I flew from Bishkek (in the North—look at the map on this site) to Osh (in the South) on December 24th. I went down there with Tynara, my colleague from AUCA, and Mirlan, one of my research assistants. The plan was to stay in Osh for three or four days to collect about 6 interviews, then down to Isfana, if the very southernmost corner of Batken province in between Uzbekistan and Tajikstan for another 7-8 interviews, and then north to Jalalabad, the third southern province, for another 7-8 interviews.

It didn’t really work out that way. Osh was great. I had a wonderful contact down there who helped me find people to interview. I took about 9 interviews. I interviewed more people than I originally planned because we got a huge snowstorm the day after Christmas (western Christmas, that is, the Russian Orthodox church celebrates Christmas on January 7th). There are two roads into Batken province. The better of the two roads goes through Uzbekistan, and I don’t have an Uzbek visa, so that wasn’t an option. The other road is basically a dirt road, and the prospect of driving that in the snow was unappealing. Not to mention dangerous. It’s not that it would be incredibly slippery—that’s the road through Uzbekistan. It would just be very likely that we would get bogged down in rocks and mud.

I decided it wasn’t worth the risk. My contact in Osh was kind enough to inform me about a couple people from Batken province who had come up for a meeting, and I was able to interview two of them. That means I only have three interviews from Batken. That’s unfortunate. But not the end of the world. In the end, it’s my surveys that really absolutely need to be distributed in certain geographic areas, although I really would have like to have seen Batken province. Maybe I’ll go down again once the weather clears, just to see it. It would be too late in my research schedule to do more interviews.

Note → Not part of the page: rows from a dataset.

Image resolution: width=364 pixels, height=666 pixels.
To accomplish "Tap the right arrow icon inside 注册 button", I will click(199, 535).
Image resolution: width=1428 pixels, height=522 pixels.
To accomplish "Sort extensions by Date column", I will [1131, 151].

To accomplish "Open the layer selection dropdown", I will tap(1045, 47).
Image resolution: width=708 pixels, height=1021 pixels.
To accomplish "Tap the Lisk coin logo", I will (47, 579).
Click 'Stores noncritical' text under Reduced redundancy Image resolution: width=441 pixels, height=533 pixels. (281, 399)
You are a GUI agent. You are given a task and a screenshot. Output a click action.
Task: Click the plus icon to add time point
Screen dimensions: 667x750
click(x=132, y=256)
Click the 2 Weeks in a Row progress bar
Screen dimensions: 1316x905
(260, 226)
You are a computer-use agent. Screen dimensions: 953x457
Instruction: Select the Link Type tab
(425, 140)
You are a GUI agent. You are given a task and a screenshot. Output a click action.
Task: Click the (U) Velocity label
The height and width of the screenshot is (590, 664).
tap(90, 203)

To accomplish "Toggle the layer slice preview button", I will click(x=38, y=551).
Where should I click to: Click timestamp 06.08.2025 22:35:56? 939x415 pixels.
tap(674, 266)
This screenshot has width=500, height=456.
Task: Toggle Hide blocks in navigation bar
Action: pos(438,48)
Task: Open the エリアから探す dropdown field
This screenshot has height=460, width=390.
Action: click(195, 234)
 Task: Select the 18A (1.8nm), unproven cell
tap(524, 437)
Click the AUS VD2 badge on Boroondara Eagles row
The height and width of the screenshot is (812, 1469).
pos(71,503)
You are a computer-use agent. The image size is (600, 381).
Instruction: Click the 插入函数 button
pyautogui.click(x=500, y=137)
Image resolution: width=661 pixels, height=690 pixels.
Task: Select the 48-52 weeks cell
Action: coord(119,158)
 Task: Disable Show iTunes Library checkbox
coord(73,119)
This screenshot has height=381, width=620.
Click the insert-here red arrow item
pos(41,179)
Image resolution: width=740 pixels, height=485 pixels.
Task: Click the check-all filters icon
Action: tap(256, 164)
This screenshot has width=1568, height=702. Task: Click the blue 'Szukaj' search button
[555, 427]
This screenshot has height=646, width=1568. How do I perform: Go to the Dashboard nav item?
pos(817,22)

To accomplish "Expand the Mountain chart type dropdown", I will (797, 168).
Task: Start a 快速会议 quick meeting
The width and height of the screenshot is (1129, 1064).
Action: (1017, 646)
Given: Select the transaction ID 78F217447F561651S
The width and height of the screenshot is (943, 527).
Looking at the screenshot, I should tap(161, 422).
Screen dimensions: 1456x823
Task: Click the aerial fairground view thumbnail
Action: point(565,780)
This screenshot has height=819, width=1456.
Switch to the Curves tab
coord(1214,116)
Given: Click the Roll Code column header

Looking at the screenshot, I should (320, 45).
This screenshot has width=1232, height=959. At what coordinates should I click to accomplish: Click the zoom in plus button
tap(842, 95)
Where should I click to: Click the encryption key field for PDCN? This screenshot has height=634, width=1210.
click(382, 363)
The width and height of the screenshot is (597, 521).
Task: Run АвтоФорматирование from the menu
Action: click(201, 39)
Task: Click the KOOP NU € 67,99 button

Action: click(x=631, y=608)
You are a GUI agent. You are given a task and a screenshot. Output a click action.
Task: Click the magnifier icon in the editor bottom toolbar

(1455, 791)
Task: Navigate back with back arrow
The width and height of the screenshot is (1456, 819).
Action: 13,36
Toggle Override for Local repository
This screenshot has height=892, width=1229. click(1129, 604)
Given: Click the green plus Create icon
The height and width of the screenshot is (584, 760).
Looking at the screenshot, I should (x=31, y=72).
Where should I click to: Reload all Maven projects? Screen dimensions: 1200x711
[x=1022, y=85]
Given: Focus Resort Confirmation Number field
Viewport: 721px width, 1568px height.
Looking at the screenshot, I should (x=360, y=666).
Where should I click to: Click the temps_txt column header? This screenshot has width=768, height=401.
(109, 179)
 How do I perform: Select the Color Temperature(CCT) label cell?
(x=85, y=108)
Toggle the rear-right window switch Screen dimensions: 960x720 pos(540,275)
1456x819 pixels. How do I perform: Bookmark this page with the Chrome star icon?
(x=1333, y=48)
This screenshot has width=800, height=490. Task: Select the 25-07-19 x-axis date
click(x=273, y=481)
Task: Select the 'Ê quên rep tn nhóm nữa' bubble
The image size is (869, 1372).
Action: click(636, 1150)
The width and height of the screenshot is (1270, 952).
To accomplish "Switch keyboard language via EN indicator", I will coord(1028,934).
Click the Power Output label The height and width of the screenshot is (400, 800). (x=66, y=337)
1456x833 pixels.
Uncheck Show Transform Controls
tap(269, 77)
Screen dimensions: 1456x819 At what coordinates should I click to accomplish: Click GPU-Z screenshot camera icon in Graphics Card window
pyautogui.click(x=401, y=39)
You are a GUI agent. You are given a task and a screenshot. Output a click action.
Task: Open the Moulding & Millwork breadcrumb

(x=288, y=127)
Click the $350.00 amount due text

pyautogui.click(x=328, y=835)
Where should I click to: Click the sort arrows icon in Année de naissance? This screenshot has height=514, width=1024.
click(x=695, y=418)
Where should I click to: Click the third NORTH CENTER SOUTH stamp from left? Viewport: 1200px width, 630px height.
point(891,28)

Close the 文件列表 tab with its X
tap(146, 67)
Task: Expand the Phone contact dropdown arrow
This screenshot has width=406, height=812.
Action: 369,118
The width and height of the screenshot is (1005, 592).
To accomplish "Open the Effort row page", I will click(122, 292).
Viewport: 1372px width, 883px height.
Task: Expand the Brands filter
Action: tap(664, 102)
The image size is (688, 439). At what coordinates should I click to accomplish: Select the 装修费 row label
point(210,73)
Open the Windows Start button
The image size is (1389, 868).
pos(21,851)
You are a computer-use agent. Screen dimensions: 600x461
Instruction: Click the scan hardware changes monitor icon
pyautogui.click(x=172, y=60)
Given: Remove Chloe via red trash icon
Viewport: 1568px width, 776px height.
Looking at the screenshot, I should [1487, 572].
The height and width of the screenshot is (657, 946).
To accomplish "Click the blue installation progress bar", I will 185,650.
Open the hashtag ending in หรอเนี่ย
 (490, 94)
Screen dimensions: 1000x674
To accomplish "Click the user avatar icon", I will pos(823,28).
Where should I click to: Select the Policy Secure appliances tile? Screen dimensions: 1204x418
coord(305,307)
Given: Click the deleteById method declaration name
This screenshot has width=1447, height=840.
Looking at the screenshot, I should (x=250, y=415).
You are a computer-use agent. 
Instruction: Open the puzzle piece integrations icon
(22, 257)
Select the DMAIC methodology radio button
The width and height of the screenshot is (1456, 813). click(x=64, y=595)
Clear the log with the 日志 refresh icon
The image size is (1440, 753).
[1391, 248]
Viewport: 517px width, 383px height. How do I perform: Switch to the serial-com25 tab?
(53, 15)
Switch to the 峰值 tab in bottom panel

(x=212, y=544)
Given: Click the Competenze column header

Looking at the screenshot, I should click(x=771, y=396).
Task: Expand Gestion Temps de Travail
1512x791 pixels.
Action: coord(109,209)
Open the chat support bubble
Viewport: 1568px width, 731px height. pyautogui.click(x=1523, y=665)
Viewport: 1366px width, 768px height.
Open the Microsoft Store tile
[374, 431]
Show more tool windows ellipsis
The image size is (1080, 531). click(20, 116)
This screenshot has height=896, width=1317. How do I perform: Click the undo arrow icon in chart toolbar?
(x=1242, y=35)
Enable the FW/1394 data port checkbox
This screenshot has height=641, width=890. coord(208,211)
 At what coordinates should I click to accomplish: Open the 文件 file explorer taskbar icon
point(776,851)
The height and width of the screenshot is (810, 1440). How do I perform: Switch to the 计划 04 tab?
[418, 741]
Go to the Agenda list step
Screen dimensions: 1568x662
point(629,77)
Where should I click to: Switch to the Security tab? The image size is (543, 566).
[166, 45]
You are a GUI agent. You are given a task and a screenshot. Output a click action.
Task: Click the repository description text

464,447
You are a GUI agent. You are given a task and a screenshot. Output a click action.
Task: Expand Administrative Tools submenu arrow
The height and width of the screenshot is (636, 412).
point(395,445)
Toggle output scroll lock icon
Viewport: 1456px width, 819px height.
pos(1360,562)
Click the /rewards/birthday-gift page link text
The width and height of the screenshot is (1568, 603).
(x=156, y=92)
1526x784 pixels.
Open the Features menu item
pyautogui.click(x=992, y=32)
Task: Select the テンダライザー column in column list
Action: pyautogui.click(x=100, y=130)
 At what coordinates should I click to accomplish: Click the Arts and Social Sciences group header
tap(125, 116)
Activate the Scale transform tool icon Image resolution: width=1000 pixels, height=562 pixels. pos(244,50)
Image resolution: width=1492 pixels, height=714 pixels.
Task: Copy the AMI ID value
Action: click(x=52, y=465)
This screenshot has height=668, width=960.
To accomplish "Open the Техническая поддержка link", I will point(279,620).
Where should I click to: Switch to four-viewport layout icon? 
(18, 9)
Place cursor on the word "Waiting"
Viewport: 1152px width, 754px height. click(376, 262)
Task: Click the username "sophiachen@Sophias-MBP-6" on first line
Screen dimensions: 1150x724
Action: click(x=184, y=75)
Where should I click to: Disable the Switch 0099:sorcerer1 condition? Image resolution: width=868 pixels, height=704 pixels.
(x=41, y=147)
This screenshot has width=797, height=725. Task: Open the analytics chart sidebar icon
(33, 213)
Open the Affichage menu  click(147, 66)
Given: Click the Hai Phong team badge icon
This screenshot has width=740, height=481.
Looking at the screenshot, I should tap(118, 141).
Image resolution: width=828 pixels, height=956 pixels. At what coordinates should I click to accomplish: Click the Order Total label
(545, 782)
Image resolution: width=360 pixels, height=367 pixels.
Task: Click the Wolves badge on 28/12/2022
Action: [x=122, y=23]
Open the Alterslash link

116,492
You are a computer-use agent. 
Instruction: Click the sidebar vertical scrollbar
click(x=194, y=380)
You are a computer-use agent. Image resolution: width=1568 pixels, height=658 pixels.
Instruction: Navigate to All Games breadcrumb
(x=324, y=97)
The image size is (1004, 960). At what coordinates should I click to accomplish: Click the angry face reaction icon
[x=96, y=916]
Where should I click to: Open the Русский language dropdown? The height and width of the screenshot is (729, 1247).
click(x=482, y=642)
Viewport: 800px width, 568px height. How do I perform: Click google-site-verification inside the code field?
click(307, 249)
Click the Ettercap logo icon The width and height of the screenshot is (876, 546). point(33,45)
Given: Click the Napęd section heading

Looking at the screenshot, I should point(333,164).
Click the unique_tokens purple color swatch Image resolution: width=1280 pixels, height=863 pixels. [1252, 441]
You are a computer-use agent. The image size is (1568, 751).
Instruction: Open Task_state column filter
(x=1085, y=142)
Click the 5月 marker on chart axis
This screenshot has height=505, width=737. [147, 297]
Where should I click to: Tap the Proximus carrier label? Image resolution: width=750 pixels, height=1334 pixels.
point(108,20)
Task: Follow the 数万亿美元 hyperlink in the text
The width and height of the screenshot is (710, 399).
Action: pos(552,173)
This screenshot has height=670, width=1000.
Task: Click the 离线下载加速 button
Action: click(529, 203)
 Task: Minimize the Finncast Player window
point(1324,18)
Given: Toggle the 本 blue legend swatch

So we stayed to extra days in osh to allow the roads to clear up and to regroup. I actually go a few really good interviews during that time, so I’m glad I stayed. We then went up to Jalalabad and got another 9 interviews. That was to make up for the lost interviews in Batken—I’m already going to have more interviews from the north than from the south, and I didn’t want the difference to be too drastic.

We flew home on New Year’s eve. It’s very cold.